Not only do homocyclic LOHC compounds possess high chemical stability, but they are also off-the-shelf at reasonably low prices. Their low mobility in soil and high biodegradability have also gained significant attention [42]. Commonly, MCH (methylcyclohexane, C₇H₁₄) and H18-DBT (perhydro-dibenzyltoluene, C₂₁H₃₈) are widely known and accepted as promising homocyclic hydrogen carriers. Recently, H12-BPDM has been reported in the LOHC research community [22], [23], [24]. H12-BPDM, the hydrogenated form of a eutectic mixture of biphenyl (BP) and diphenylmethane (DM), has been contrived to utilize BC with 7.2 wt% H₂ capacity while resolving the solidification problem of biphenyl by lowering the melting point from 69.2 to 13.1 °C. Although many studies regarding the dehydrogenation of homocyclic LOHCs have been carried out as Table 1, only a few carried out comparative studies on homocyclic LOHC performance, and there has been no clear scientific consensus in the hydrogen community for testing LOHCs and catalysts and for reporting their productivity in a highly consolidated manner. LOHCs are currently competing with other promising hydrogen carriers such as compressed and liquefied hydrogen [1], [3], ammonia [43], [44], [45], and methanol [46], [47], [48]. There should be a benchmarking protocol for the adoption of promising LOHCs among various viable candidates. Otherwise, the rosy blueprint on LOHCs could end up being just a blueprint. Therefore, this study attempted to evaluate their dehydrogenation characteristics in a well-defined condition and report the standardized dehydrogenation performance quantitatively in order to contribute to drawing out optimal solutions based on commercially available homocyclic LOHCs.

Such benchmarking studies have been emphasized in relevant energy research fields such as electrolyzers [49], [50] and fuel cells [51]. Key dehydrogenation performance indicators should be quantitatively elucidated via benchmarking studies [52], while the obtained data should be qualitatively comparable with other literature.
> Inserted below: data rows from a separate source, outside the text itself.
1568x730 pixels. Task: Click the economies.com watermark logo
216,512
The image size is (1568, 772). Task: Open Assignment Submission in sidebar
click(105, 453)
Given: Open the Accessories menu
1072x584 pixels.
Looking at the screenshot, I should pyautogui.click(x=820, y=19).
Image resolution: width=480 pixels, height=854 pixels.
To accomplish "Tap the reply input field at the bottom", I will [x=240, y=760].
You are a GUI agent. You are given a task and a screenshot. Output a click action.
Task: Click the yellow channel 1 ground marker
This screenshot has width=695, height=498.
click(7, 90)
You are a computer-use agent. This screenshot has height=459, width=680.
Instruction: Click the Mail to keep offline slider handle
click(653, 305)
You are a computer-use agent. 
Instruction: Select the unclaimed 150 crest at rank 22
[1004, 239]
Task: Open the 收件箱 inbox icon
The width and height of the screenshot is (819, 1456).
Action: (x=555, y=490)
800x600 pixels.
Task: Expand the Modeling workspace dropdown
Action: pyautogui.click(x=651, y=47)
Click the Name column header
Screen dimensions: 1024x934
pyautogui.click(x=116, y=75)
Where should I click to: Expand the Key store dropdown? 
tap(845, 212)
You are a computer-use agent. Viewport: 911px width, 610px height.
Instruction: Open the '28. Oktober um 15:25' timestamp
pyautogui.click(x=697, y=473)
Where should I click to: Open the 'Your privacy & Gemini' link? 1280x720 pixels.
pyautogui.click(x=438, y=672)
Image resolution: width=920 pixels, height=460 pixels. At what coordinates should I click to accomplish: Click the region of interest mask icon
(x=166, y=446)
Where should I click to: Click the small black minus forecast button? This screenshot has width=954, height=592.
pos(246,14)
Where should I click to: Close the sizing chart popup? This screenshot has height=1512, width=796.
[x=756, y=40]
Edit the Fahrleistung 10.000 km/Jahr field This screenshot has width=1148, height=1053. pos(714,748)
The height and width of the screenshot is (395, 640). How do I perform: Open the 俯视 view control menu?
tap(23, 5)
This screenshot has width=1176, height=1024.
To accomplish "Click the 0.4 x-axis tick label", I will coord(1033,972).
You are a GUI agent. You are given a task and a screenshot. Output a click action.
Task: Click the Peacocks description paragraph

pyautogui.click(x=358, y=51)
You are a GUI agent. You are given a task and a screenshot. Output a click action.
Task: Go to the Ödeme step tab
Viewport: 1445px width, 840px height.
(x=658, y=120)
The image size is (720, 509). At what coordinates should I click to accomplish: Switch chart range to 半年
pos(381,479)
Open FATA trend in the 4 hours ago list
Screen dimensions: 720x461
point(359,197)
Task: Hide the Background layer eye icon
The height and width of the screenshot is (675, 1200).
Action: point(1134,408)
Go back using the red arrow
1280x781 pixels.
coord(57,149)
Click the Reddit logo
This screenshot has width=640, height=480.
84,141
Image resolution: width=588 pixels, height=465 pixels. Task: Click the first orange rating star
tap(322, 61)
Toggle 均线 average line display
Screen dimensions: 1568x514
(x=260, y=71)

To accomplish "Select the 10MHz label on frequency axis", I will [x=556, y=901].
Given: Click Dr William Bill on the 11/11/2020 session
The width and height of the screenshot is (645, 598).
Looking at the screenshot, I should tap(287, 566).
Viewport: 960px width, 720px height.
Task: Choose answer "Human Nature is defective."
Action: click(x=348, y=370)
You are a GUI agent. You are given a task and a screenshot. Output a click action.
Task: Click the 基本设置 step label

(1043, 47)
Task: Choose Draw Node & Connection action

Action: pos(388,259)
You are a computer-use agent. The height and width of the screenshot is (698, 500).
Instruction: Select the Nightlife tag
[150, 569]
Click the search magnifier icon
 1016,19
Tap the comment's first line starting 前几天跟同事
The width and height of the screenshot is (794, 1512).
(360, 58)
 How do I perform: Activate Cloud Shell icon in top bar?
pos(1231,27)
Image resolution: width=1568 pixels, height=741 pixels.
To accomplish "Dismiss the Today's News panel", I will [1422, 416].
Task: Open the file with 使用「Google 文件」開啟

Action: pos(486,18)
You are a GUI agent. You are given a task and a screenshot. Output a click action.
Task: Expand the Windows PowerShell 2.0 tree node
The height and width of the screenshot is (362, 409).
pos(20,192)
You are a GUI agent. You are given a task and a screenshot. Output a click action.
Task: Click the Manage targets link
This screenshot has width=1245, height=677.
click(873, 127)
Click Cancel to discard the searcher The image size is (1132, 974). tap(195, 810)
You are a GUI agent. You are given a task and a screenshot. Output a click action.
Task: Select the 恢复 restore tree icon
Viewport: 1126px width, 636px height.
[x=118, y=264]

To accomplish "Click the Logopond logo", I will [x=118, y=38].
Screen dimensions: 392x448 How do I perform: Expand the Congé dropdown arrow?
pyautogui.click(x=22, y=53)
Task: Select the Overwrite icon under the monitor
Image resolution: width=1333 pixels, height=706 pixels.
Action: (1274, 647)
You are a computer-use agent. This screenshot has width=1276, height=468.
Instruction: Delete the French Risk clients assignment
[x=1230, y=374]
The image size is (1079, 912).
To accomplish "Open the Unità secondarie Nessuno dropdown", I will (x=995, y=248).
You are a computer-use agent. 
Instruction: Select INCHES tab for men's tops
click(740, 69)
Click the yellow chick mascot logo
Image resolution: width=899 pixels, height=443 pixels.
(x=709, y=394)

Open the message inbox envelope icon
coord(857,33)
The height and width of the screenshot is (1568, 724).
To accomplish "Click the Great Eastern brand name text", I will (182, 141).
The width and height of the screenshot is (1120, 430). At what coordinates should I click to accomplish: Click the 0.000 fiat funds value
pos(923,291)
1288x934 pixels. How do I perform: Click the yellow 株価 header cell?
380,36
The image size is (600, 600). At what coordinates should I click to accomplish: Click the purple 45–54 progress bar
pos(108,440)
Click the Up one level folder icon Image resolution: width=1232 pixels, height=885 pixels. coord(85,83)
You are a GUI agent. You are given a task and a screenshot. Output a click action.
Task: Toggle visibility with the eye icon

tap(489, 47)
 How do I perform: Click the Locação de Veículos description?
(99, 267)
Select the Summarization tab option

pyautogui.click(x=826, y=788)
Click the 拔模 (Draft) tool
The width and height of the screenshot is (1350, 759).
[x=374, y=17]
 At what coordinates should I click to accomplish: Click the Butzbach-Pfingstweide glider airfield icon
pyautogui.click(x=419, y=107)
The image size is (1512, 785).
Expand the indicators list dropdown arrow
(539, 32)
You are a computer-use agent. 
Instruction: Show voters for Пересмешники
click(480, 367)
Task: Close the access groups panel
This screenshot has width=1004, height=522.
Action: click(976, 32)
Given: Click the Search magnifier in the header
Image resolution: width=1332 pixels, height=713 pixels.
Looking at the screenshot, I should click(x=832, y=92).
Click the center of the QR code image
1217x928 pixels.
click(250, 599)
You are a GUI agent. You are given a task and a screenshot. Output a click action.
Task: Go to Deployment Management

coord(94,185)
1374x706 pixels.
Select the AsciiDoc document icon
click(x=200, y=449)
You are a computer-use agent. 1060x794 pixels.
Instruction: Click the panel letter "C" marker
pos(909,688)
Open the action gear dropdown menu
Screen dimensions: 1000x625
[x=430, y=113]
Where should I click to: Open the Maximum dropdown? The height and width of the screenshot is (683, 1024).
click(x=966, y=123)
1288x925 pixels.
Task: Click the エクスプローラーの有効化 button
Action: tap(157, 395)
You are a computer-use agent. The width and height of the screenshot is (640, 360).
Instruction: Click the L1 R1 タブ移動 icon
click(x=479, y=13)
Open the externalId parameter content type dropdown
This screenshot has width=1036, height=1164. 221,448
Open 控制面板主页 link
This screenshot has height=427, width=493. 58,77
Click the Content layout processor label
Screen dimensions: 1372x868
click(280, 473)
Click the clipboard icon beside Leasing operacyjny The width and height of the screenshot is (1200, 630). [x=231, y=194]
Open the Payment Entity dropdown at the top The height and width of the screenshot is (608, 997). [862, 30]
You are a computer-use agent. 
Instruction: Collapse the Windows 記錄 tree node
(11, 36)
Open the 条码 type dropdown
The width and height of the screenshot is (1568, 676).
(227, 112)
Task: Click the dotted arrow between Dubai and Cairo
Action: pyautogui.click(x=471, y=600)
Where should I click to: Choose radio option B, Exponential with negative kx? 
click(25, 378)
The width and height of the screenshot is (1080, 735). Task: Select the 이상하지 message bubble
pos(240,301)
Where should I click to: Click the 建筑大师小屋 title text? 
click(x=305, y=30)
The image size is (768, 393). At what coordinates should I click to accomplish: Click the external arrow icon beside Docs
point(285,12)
The benchmarking studies are also deemed very important for conducting legitimate techno-economic analyses on LOHCs, as many techno-economic analyses of LOHCs set assumptions regarding dehydrogenation catalyst behavior and construct costs of a dehydrogenation reactor [3], [7]. These parameters usually show a high sensitivity to the levelized cost of hydrogen [3], [7], [53], which can significantly affect policy and business decisions. Groundless approaches with a lack of realistic and practical inputs possibly misled governments and companies to pursue unpromising choices, significantly undermining R&D and business fields in the long run.

This study presents a generalizable procedure for selecting LOHC and dehydrogenation catalysts. Evaluating the H₂-release characteristics is coupled with the understanding of each LOHC material’s properties. Energy and economic assessment are performed in consideration of the current technology level. This step-by-step process is important for the successful demonstration of hydrogen production on a large scale. Specifically, the benchmarking study is based on MCH, H12-BPDM, H12-MBT, and H18-DBT. MCH and H18-DBT are chosen due to their technological readiness pioneered by Chiyoda Corporation and Hydrogenious GmbH [54], [55]. H12-MBT and H18-DBT are selected because of their high commercial readiness as a heat transfer medium under the brand Marlotherm [29]. H12-BPDM is selected as it has the highest H₂ capacity of 6.85 wt% among the four LOHCs [22], [24]. Herein, the dehydrogenation characteristics of MCH, H12-BPDM, H12-MBT, and H18-DBT are compared at identical testing protocols in a continuous lab-scale fixed bed reactor with controlled reaction conditions such as catalytic bed temperature, pressure, space velocity, and co-fed H₂ to LOHC+ ratio. In addition to the experimental investigation of dehydrogenation characteristics, comparative analyses on the four homocyclic LOHCs are conducted in terms of dehydrogenation thermodynamics, physicochemical material properties, the overall energy consumption required for hydrogen release, and the economic assessment, all of which provide preliminary considerations in the benchmarking study.